> _WHAT YOU HAVE TO DO_
Copy the final lines exactly, starting at the one that contains "Click the binoculars search icon" and ending with the last line of the listing below. Pictures are not part of the copy.

> _SUPPLIED RECORDS_
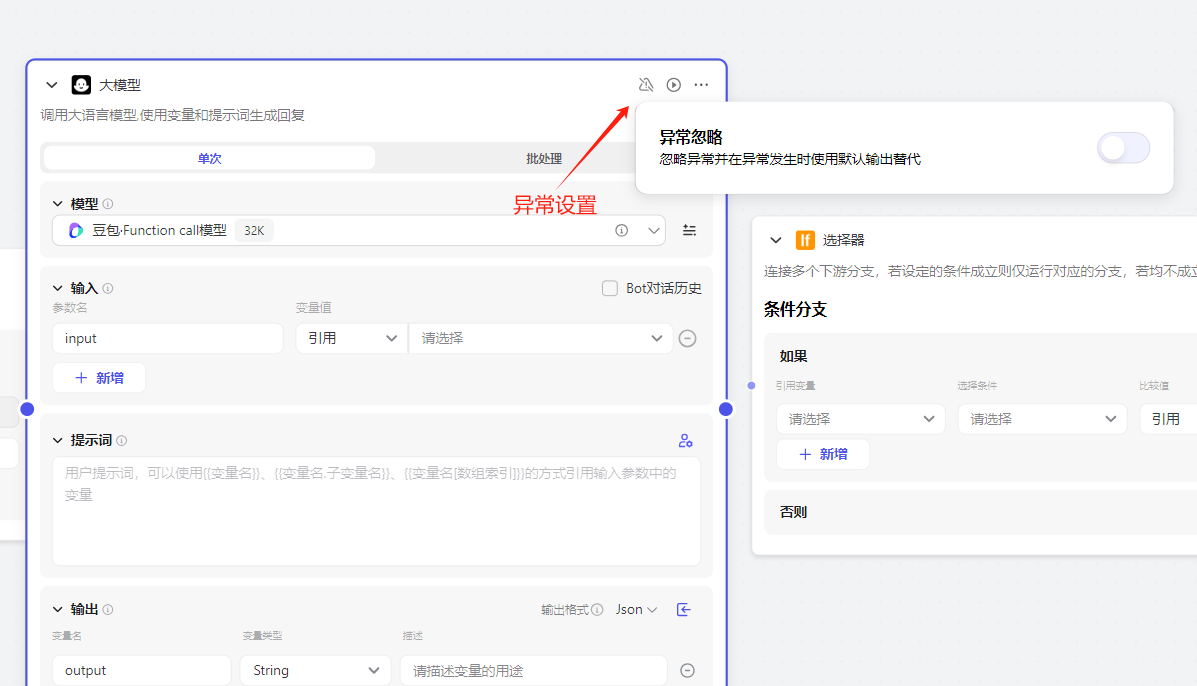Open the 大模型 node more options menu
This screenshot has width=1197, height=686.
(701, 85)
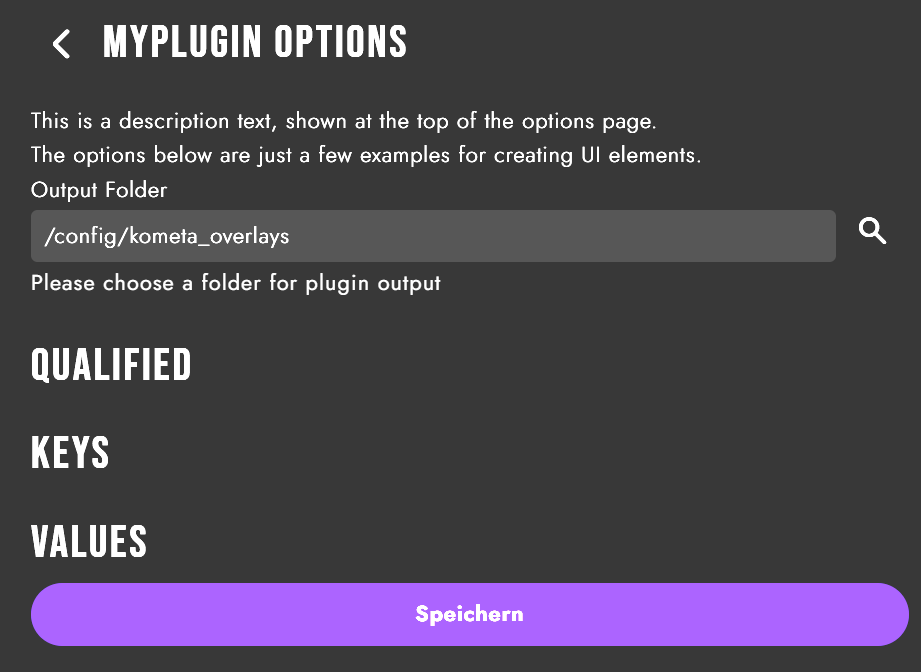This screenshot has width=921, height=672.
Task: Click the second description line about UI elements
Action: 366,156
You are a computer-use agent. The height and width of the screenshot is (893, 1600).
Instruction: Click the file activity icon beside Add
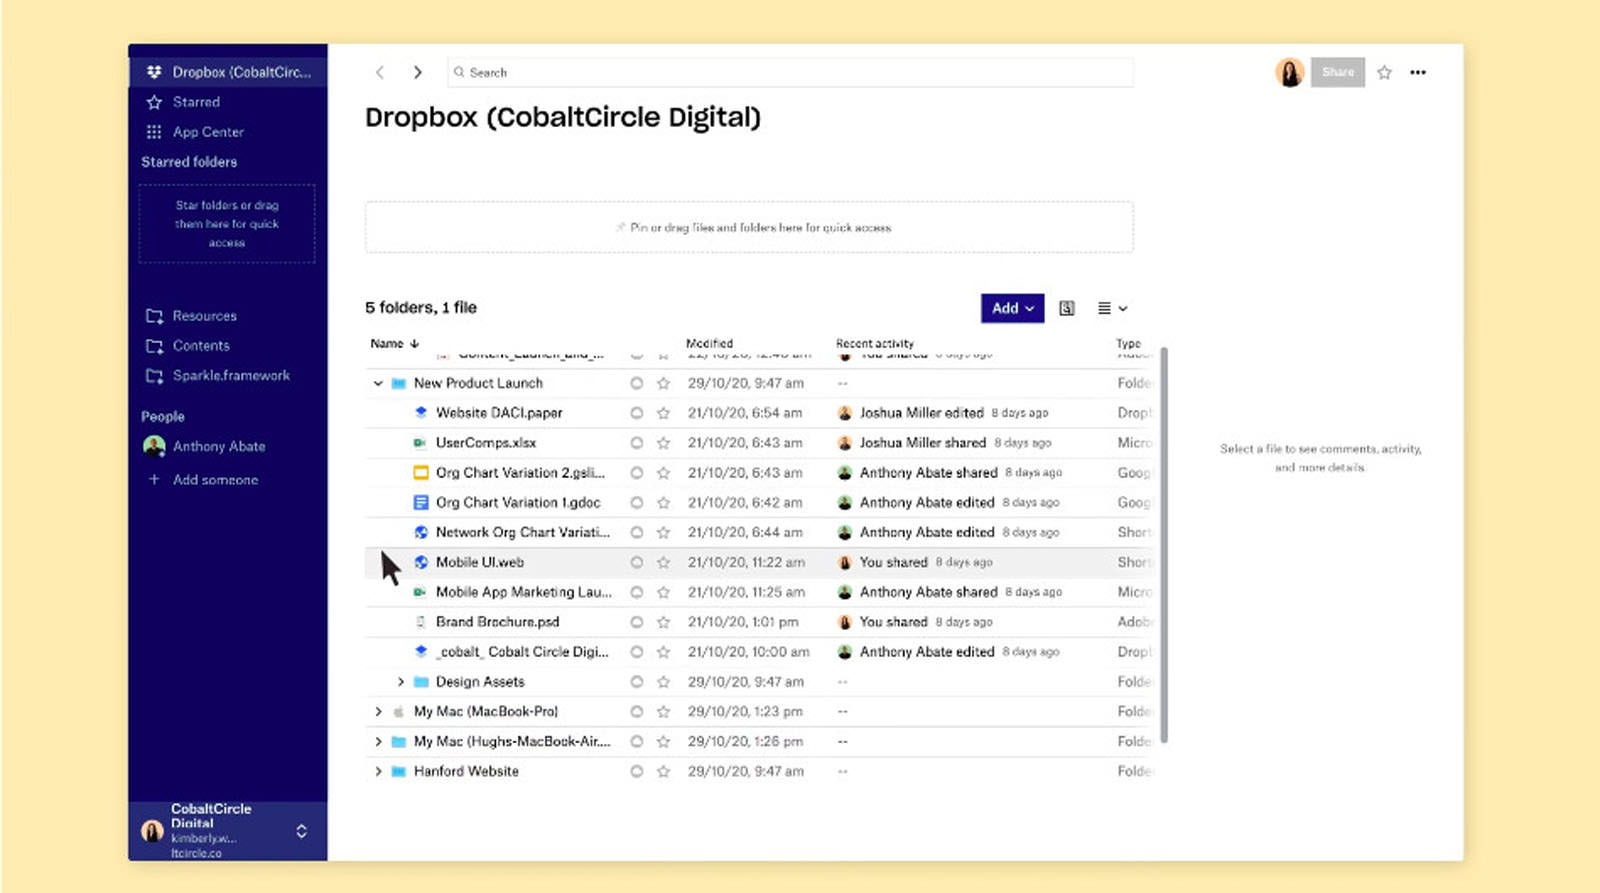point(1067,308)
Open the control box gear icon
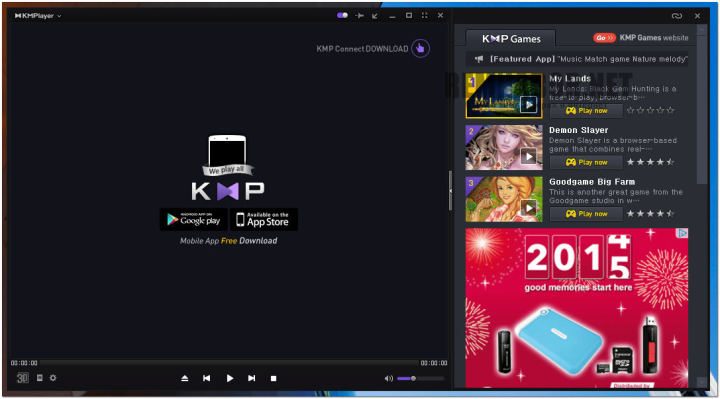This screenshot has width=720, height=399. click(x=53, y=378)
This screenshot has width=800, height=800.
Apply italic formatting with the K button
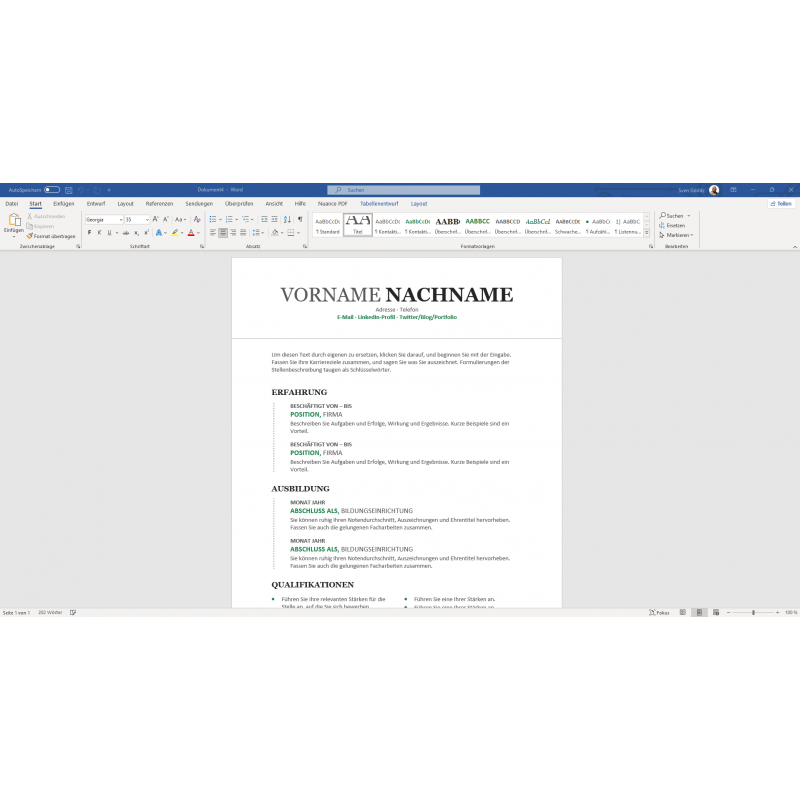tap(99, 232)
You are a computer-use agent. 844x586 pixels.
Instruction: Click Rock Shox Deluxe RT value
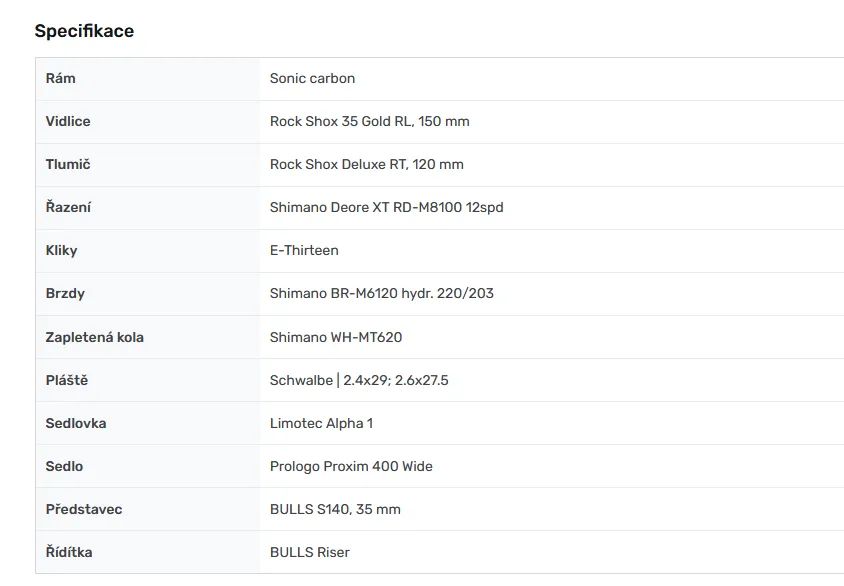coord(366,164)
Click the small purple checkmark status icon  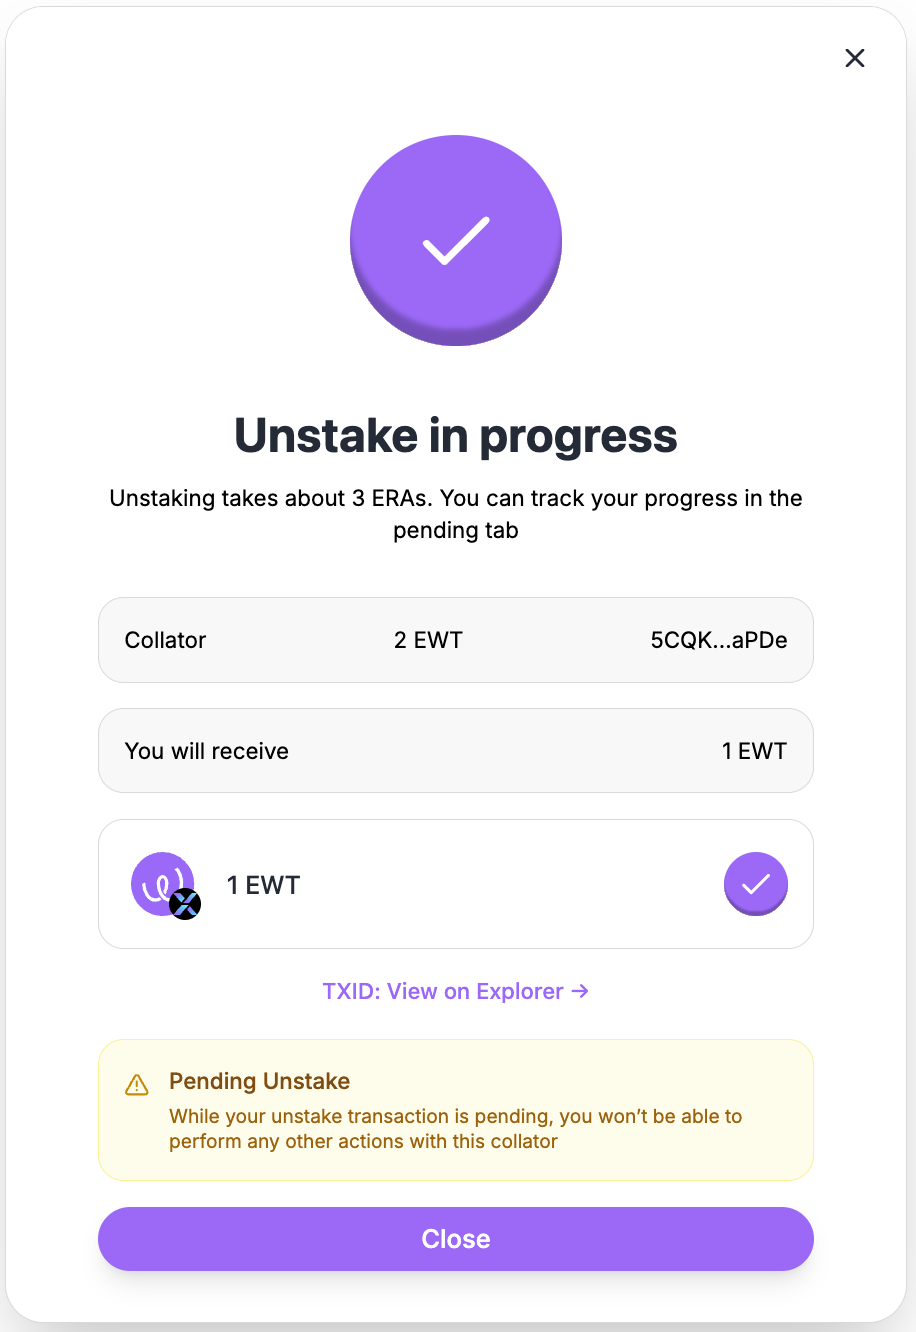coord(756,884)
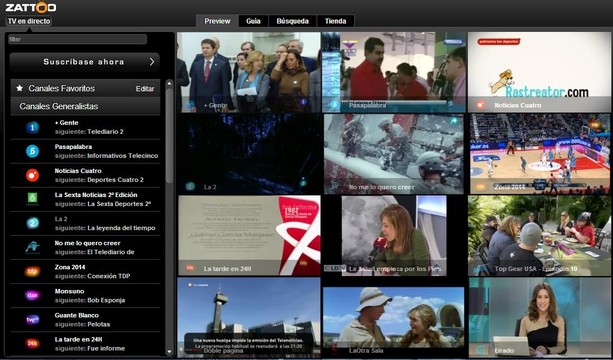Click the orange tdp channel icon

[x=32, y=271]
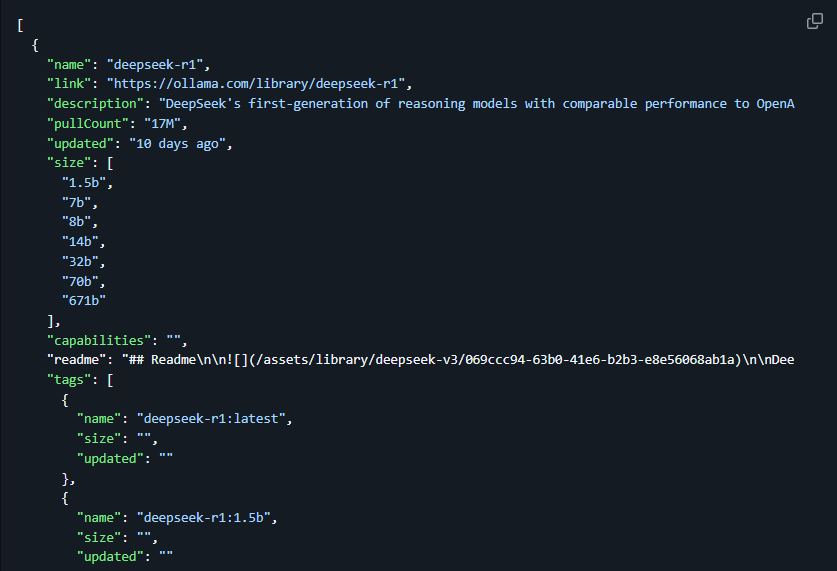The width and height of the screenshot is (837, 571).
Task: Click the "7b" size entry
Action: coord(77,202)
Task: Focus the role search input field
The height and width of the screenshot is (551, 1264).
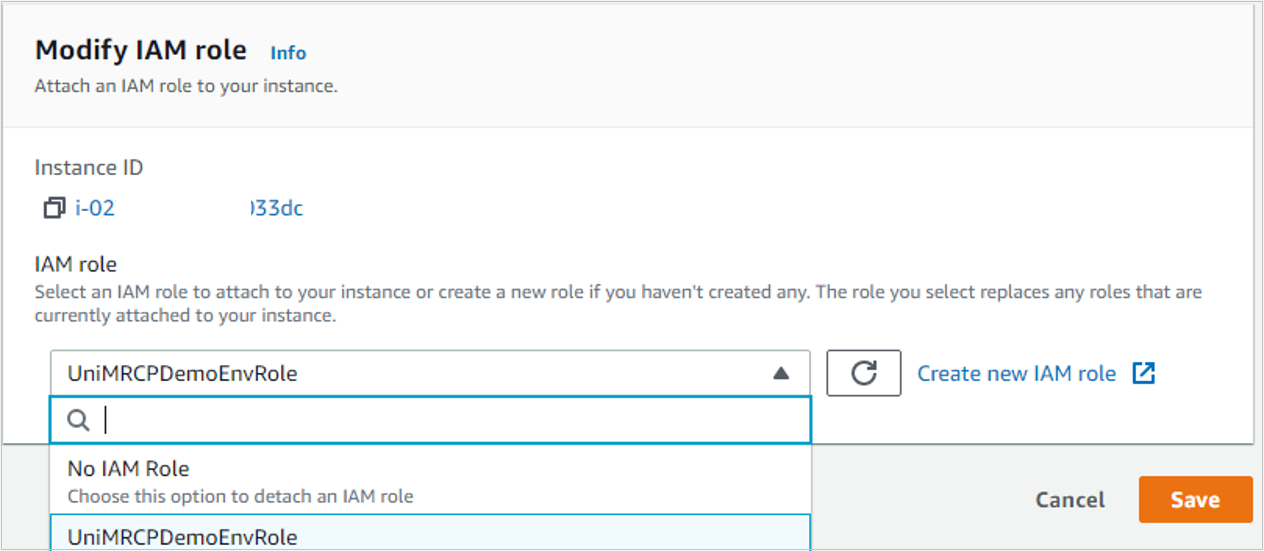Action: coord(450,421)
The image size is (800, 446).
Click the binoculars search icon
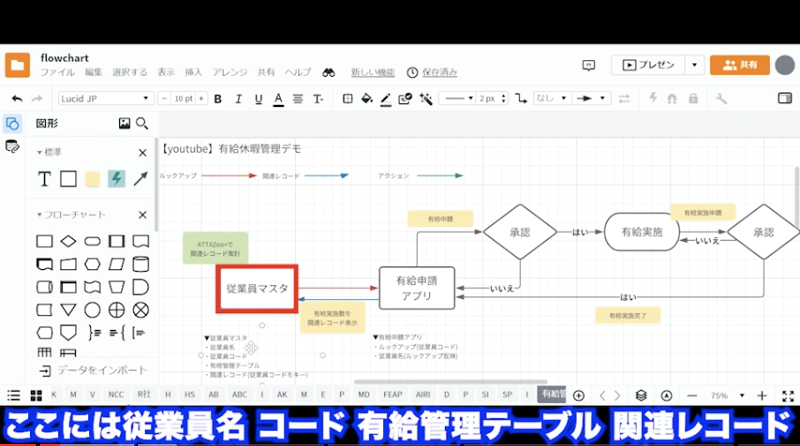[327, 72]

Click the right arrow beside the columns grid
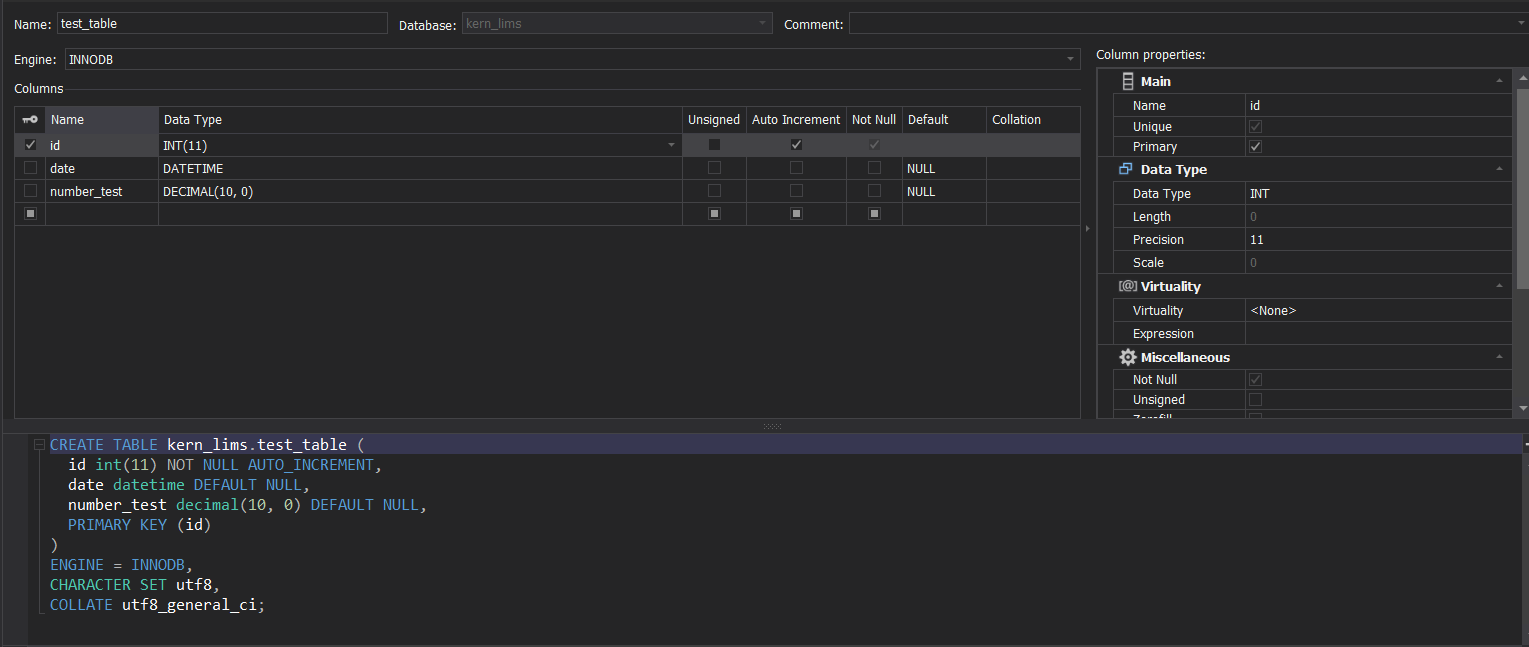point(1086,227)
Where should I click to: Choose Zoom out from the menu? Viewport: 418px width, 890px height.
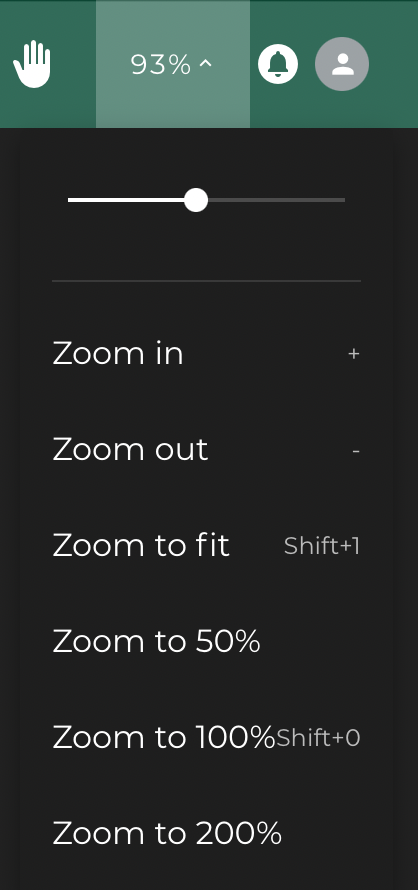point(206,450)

> _SOLUTION TO THE EXERCISE_
Click the binoculars search icon
[327, 72]

Click the right arrow beside the columns grid
point(1086,227)
Where should I click to: Choose Zoom out from the menu? Viewport: 418px width, 890px height.
point(206,450)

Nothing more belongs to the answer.